REQUIREMENT: Count how many lines in the data below include "will". Answer with the number only.

SUPPLIED ENTRIES:
*** Block opens ***
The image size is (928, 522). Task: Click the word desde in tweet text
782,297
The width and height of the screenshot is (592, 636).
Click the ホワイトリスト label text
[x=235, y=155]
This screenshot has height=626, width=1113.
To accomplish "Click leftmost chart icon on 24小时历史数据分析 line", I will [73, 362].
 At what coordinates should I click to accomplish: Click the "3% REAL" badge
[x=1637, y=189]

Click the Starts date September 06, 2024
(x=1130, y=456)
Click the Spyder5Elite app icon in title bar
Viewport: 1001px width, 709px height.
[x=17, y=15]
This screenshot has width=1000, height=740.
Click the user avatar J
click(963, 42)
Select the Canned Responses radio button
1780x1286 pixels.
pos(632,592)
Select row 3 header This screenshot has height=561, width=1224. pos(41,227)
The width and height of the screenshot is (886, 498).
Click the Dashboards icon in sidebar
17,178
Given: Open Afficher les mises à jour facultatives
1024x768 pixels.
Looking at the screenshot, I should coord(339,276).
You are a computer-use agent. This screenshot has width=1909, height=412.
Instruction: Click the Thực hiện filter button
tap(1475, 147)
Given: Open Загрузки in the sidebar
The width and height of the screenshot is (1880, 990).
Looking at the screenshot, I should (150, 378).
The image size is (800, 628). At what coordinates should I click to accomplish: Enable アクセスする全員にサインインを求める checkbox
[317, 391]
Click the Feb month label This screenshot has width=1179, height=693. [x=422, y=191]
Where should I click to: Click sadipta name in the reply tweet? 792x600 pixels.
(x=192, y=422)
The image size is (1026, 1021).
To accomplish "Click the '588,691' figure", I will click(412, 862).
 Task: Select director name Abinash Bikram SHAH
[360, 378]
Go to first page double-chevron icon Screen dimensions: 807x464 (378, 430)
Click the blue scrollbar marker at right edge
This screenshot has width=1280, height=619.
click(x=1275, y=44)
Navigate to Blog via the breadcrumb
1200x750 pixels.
*** Block closes ***
WORKED SOLUTION: 2